Impact of sea-level rise on groundwater salinity at the development area western delta, Egypt

Climate change effects are expected to raise the average sea level. It is widely assumed that this raise will increase saltwater intrusion processes in coastal aquifers. There are four scenarios for sea level rise (RCP2.6, RCP4.5, RCP6.0, and RCP8.5), which were assumed in the year 2014 by the International Panel on Climate Change (IPCC, 2014). The two extreme scenarios (RCP2.6 and RCP8.5) are considered in this study to examine the impact of the expected changes in the Mediterranean Sea level on groundwater salinity at a relatively new development area in Egypt at the west of the Nile Delta. Rising in sea level would destroy parts of the protective offshore sand belt, which has already been weakened by reduced sediment flows resulting from the construction of dams in the Nile.
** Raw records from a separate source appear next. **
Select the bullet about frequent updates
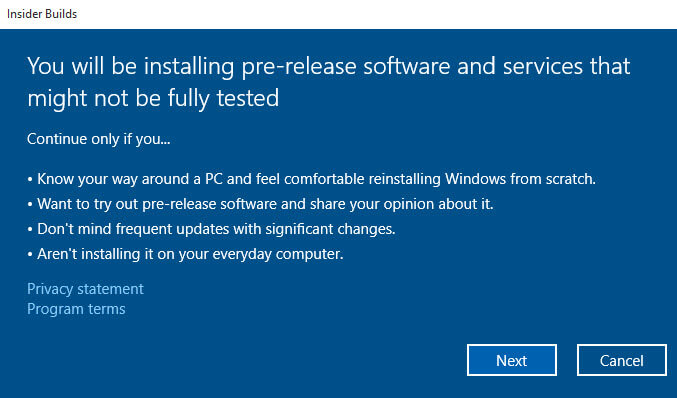 (x=211, y=229)
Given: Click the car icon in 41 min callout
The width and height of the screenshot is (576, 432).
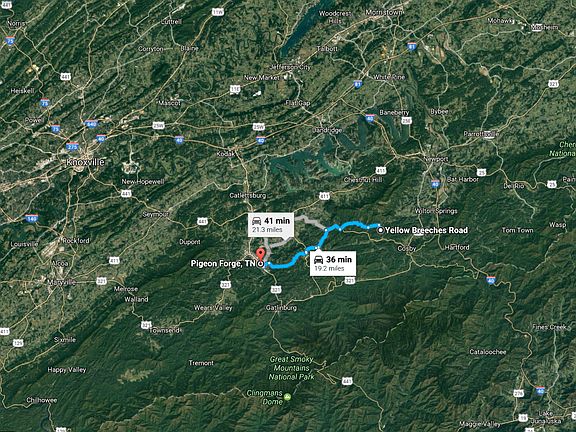Looking at the screenshot, I should tap(257, 221).

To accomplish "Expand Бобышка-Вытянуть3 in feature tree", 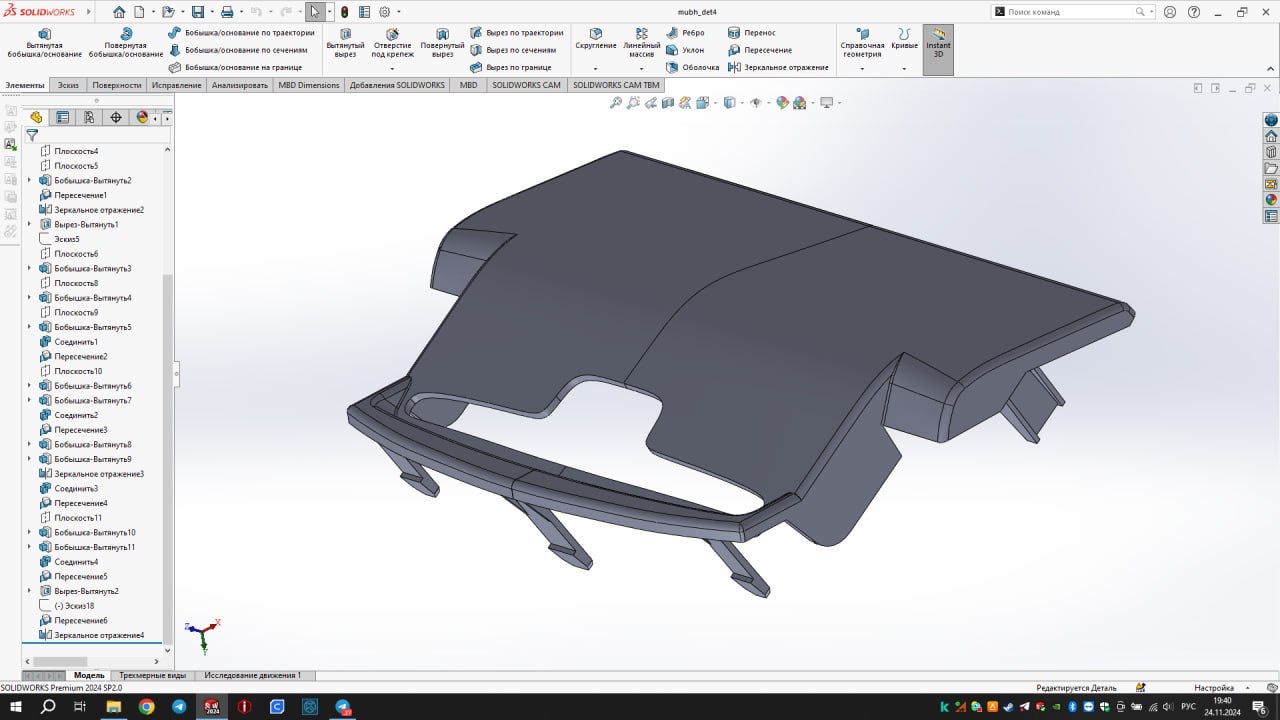I will [x=29, y=269].
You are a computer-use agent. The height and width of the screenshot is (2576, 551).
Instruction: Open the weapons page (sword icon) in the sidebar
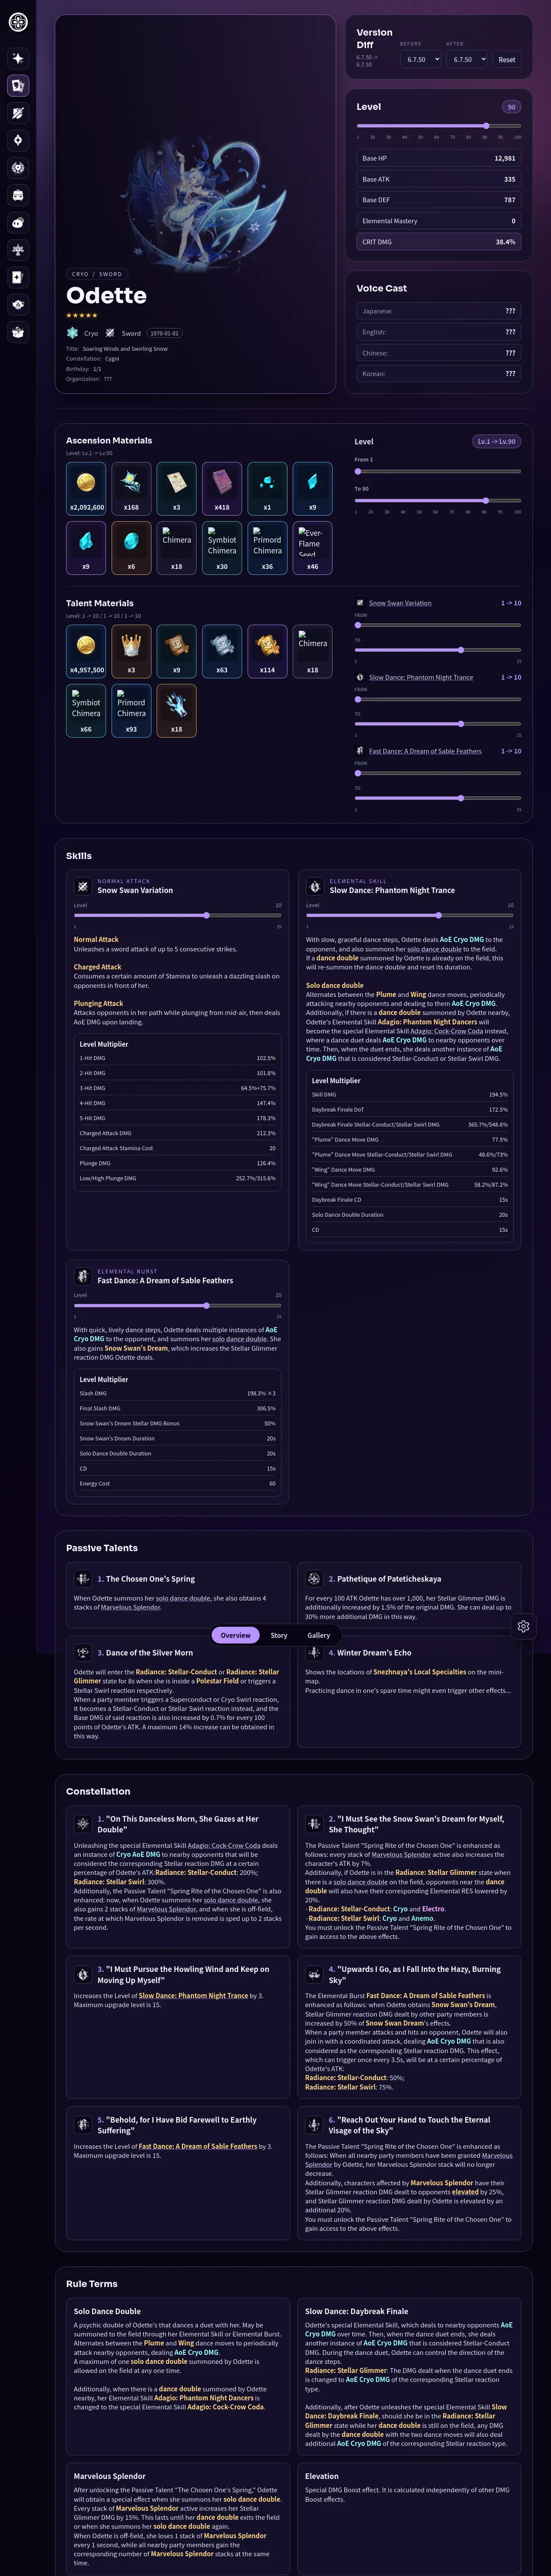click(18, 113)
Without this sand belt, water quality in coastal freshwater lagoons will be altered, and recreational tourism and beach facilities will be inundated. The tools of Geographic information systems and Numerical simulations, using the software “ArcMap” and “FeFlow” respectively are used. The simulations are conducted in 3D using digital elevation model. For three scenarios of sea level rise (RCP2.6, RCP8.5 and the scenario of no rise in sea level), two different ways for groundwater extraction rates are considered: the first is the actual extraction rate, and the second is the extraction rate at the initial condition in the year 1990. The simulations show that the effect of global sea level rise in the period from the year 1990 up to 2100 appears clearly through the coastal topography with relatively low level elevation adjacent to the shoreline. A shift of the interface is expected up to the year 2100 by a maximum of 43 km covering an area of 1980 km2 according to scenario RCP2.6, and by a maximum of 57 km covering an area of 2870 km2 according to scenario RCP8.5. Overexploitation of groundwater leads to an increase in salinity concentration up to 5000 mg/l and covers about 10% of the study area.